Finalmente, encontré lo que buscaba. Un pequeño detalle, casi imperceptible para el ojo inexperto: una serie de marcas sutiles en una esquina del cuadro. No eran parte del paisaje, sino una adición posterior, ocultas bajo una capa de pintura que solo se revelaba bajo la luz adecuada. Al acercarme más, pude ver que las marcas formaban un patrón, un símbolo antiguo que reconocí vagamente. Era una clave, una señal hacia algo más profundo, algo que iba más allá de la simple posesión de una pieza de arte.

Me recosté en mi silla, sintiendo cómo una sonrisa se formaba lentamente en mis labios. Había ganado el cuadro, pero más importante aún, había ganado el acceso a lo que prometía. Las personas son llaves, y esta noche, yo había abierto una puerta que me llevaría a nuevas alturas, nuevas oportunidades y, por supuesto, nuevos desafíos.

En mi estudio, rodeado de la opulencia que solía utilizar para mis propios fines, decidí que no permitiría que tal pista se filtrara, e interfiriera en mi vida. 
Su promesa de poder no me atraía; más bien, me resultaba un pueril juego de niños que deciden camuflarse en las sombras pero que no comprende la exactitud de la verdadera voluntad regia del poder.

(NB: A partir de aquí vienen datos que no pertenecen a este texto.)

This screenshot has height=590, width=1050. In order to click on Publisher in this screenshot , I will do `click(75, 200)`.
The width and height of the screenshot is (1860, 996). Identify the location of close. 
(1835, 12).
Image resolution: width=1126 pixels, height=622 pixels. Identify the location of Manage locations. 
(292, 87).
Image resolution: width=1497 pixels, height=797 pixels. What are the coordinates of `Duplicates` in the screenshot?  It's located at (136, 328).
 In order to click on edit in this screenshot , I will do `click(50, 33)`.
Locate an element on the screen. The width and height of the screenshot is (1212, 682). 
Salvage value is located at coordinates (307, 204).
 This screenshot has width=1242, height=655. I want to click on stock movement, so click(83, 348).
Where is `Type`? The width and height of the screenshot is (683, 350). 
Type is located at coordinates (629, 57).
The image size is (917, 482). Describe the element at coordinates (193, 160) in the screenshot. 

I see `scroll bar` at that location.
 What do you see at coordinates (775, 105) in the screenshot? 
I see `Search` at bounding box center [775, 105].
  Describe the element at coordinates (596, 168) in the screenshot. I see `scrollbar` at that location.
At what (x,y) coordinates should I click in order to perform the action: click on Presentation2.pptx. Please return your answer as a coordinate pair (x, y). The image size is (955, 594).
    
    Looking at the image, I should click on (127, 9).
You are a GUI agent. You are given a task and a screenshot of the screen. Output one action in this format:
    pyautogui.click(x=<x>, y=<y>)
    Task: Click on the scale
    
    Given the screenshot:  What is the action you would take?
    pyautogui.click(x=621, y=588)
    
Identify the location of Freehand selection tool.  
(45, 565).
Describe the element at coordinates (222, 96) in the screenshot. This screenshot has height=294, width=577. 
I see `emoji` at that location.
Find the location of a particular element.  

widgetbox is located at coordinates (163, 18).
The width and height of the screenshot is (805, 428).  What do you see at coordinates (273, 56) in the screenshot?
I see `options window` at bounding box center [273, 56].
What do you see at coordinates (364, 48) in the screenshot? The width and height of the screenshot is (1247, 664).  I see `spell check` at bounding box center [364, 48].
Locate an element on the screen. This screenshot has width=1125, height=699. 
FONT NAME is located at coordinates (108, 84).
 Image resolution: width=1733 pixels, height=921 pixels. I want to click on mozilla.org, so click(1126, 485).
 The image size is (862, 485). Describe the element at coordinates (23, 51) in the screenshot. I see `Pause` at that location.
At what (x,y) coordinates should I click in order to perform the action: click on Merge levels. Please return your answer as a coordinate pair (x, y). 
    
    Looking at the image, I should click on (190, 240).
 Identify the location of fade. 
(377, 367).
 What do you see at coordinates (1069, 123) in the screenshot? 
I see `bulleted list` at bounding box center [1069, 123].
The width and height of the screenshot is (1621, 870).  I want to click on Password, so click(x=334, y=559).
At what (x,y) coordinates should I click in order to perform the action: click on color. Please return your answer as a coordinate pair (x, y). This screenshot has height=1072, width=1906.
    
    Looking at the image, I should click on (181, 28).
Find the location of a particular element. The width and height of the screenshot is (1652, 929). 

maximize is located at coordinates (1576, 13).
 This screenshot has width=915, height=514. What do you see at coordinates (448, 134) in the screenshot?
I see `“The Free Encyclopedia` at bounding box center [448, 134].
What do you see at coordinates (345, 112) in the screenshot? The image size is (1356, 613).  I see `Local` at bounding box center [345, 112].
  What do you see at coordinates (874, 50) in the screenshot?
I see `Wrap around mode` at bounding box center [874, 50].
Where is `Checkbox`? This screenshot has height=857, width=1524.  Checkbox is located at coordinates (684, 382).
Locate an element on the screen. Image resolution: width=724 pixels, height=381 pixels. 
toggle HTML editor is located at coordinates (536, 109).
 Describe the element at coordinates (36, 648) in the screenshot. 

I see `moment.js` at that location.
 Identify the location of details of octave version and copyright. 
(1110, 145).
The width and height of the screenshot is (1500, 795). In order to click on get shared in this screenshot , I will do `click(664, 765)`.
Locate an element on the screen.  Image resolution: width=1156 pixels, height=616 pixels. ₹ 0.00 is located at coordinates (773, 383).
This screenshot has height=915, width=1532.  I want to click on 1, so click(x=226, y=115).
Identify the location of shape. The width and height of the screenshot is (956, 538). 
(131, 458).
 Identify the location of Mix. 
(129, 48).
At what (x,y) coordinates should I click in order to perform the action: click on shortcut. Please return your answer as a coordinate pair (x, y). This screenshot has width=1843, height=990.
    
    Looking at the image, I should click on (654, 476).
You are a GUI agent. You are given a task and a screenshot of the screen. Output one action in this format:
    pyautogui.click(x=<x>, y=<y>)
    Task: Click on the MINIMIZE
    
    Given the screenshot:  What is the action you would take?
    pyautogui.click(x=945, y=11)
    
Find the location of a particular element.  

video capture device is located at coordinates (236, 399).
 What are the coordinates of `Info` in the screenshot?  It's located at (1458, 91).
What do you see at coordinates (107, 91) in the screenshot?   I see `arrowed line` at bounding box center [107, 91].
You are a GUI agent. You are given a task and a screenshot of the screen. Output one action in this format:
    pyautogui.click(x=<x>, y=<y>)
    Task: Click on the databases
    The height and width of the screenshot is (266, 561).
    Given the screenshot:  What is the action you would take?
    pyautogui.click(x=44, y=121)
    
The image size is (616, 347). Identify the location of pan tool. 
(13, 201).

Con un gesto calculado y una calma impasible, encendí una antigua lámpara de aceite, observando cómo la llama danzaba con una precisión elegante. Vertí el aceite sobre el lienzo con una determinación fría, empapando cada trazo y cada sombra en una sustancia que pronto sería consumida por el fuego.

Encendí un fósforo y lo dejé caer sobre el lienzo. Las llamas se elevaron, devorando la pintura con voracidad. Mientras el cuadro se quemaba, sus colores y formas se distorsionaban en una danza final de llamas, consumiéndolo como una afrenta velada pero a la vez abierta a la supuesta superioridad de los miembros de aquel siniestro cónclave que me había acompañado esta noche, en forma de una sutil burla a su posición de poder, pero también resguardado en el anonimato de mi disfraz.

Con cada resplandor de las llamas, no solo destruía el cuadro, sino que afirmaba mi control absoluto. En ese momento, el fuego no solo arrasaba el lienzo; eliminaba cualquier vestigio de desafío futuro. Al final, observé las cenizas con una fría satisfacción, mientras sonreía con cierta sorna y me reía en un tono apenas audible pero no por ello carente de perversión.